→ **Stored entries**
- Opening Delimiter -
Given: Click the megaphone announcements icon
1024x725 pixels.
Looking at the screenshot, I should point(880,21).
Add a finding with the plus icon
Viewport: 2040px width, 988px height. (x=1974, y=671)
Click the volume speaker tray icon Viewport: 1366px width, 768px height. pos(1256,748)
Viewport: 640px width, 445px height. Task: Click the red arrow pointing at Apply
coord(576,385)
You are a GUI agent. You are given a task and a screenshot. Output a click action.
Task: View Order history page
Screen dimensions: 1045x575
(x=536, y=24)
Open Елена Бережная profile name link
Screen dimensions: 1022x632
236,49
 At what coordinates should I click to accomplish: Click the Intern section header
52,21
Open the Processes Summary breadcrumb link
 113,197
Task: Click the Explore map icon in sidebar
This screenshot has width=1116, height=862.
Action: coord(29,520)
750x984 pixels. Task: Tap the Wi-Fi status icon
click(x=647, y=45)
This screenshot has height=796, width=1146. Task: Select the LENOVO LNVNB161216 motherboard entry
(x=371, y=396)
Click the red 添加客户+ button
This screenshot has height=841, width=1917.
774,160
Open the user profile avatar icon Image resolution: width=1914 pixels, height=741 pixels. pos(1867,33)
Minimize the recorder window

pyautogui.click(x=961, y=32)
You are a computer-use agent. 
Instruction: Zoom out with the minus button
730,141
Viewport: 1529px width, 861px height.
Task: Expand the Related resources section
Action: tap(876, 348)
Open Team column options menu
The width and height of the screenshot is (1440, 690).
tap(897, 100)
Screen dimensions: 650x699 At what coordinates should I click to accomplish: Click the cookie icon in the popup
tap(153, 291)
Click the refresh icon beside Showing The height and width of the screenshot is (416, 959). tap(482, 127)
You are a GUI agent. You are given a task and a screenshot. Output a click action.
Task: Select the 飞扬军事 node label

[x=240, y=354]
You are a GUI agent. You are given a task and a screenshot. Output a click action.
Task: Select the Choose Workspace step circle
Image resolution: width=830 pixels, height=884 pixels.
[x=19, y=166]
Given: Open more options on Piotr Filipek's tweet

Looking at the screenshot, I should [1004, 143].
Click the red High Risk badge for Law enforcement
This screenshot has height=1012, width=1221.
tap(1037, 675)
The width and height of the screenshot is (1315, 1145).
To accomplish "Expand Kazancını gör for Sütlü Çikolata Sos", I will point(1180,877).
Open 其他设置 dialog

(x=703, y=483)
- Closing Delimiter -
Starting with the line that holds "Add a finding with the plus icon" and ending with the line that holds "Task: View Order history page", retype every line in the data above exactly, and nothing else.

→ **Written response**
Add a finding with the plus icon
Viewport: 2040px width, 988px height. (x=1974, y=671)
Click the volume speaker tray icon Viewport: 1366px width, 768px height. pos(1256,748)
Viewport: 640px width, 445px height. Task: Click the red arrow pointing at Apply
coord(576,385)
You are a GUI agent. You are given a task and a screenshot. Output a click action.
Task: View Order history page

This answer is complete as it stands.